Antiarrhythmic efficacy of pirmenol in the treatment of premature ventricular complexes

Abstract

We assessed the antiarrhythmic effectiveness, therapeutic plasma concentrations and adverse effects of pirmenol in 16 patients with frequent (mean 933 h-1) premature ventricular complexes (PVC). Progressive increase in dose to a maximum of 200 mg twice daily suppressed PVC in a majority of patients. By preset criteria 11 patients (69%) exhibited an effective suppression of PVCs whereas in 5 patients (31%) the suppression was inadequate despite therapeutic plasma concentrations. The responders exhibited an 87% mean reduction of PVCs and a 97% reduction in repetitive PVC. This therapeutic effectiveness was verified against placebo by repetitive 24-hour ECG monitorings recorded in a double-blind cross-over fashion. The plasma trough concentration during the effective dose averaged 1.31 +/- 0.67 mg-1 (SD).

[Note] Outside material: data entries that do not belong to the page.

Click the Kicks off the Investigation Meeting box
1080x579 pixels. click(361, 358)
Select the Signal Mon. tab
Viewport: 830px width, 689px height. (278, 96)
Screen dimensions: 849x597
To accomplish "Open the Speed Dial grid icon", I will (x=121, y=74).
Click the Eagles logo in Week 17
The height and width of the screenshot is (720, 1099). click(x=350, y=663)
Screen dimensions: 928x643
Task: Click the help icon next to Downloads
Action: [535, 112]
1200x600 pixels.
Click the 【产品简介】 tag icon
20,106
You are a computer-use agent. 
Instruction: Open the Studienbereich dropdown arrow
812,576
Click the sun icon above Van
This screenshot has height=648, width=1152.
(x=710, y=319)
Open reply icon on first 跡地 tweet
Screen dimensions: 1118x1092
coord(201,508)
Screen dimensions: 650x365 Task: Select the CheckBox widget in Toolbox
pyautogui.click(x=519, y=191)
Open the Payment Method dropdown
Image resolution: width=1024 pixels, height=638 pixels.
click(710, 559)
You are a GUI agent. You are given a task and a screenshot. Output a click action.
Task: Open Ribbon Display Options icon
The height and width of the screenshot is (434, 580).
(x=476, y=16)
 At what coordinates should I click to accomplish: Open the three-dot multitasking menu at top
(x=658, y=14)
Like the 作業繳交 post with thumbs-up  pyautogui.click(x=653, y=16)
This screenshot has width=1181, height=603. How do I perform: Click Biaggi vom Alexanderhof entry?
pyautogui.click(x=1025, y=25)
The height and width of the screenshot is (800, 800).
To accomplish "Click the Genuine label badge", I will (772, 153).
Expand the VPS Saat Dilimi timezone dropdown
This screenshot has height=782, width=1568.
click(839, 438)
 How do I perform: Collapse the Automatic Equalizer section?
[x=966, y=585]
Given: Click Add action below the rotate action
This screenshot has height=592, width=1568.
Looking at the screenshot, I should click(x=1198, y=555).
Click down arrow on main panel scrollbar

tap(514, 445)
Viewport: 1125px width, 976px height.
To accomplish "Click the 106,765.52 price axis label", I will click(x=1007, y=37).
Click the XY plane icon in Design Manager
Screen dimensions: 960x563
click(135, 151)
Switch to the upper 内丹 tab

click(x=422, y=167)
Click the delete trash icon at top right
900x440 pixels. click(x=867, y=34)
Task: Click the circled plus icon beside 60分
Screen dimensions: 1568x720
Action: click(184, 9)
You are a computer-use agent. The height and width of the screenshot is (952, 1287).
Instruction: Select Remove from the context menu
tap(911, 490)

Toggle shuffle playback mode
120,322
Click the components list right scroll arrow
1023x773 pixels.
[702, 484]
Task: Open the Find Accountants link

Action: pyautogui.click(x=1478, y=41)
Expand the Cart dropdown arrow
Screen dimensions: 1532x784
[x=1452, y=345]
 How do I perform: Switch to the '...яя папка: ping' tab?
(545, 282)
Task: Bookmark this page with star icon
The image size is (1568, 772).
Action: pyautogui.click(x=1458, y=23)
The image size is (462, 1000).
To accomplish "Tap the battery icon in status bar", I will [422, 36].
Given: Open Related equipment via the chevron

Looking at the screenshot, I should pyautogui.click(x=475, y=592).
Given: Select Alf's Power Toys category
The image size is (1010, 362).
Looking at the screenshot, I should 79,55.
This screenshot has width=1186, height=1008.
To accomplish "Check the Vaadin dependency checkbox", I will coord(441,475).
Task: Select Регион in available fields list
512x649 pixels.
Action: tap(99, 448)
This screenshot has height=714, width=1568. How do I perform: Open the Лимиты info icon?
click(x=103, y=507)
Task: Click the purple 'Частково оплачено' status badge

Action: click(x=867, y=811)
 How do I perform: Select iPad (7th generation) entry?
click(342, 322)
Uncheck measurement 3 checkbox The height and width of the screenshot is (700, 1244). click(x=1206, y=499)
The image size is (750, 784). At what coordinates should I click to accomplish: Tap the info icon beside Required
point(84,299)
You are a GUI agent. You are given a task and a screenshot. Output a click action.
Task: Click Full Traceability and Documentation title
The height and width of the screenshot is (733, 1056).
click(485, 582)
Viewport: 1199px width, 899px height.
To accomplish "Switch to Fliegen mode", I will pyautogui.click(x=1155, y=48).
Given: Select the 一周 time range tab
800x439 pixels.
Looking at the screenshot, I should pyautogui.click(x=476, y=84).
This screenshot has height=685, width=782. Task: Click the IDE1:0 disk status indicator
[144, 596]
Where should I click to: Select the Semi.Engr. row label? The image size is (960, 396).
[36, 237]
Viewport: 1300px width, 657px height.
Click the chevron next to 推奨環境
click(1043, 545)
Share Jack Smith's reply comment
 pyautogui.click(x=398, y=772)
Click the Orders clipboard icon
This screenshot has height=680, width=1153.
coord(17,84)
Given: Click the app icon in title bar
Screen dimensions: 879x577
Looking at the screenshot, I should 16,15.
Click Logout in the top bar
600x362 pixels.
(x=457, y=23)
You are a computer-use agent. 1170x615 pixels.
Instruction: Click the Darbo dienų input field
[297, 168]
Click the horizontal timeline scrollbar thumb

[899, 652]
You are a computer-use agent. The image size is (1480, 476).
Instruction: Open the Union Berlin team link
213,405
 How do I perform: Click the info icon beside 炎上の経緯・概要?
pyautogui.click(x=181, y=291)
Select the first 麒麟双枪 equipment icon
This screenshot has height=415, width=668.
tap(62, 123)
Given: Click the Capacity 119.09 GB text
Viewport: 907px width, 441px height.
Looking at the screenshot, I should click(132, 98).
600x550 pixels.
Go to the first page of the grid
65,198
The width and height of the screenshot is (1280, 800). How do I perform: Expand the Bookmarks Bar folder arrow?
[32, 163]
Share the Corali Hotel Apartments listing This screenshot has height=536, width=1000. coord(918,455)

The efficacy was maintained with the twice daily regimen despite an elimination half life of 6.3 +/- 1.7 h (SD) but a slight decrease in PVC suppression was observed towards the end of the administration interval. Pirmenol was well tolerated but aggravation of the arrhythmia occurred in one patient who shared an associated excessive prolongation of the Q-T interval, a feature observed with quinidine-like class I agents.